What needs to be done: Tally the lines in the listing below that contain "Task" and report the tally alone.
(Input records)
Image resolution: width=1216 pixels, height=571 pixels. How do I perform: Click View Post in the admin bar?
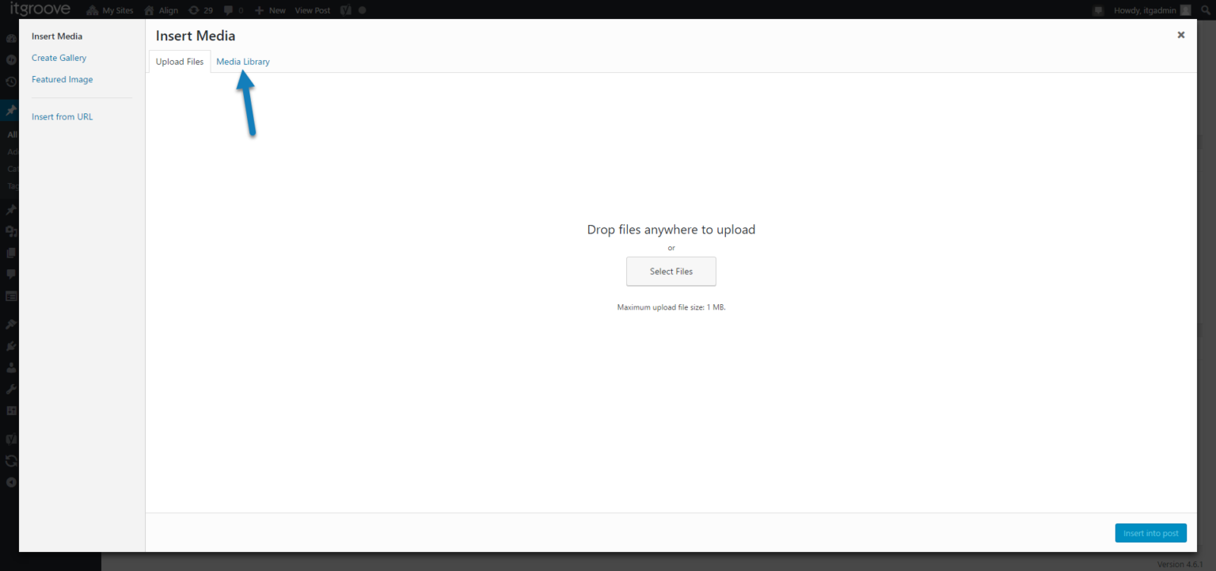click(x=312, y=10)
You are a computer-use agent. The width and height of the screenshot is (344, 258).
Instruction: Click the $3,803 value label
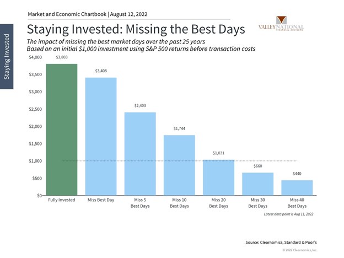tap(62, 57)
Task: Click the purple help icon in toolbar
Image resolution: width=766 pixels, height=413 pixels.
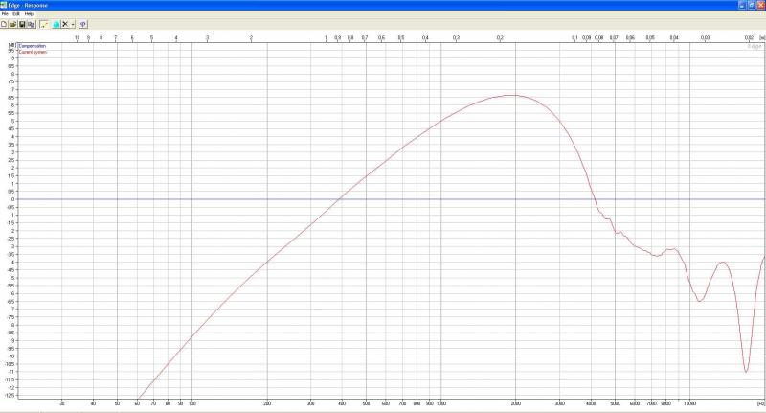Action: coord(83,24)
(End Input records)
(Input records)
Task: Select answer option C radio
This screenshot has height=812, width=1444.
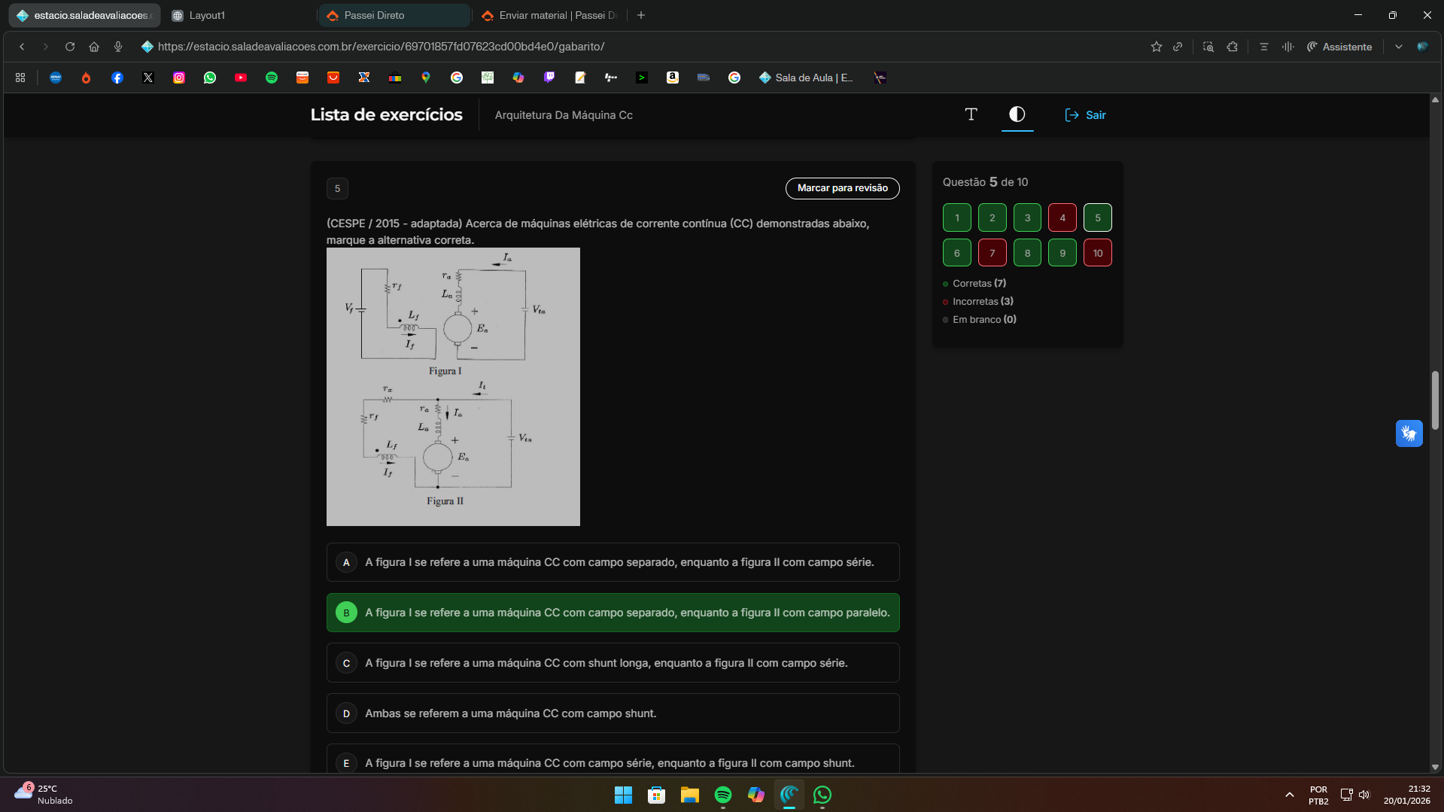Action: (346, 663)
(End Input records)
Result of the exercise: 2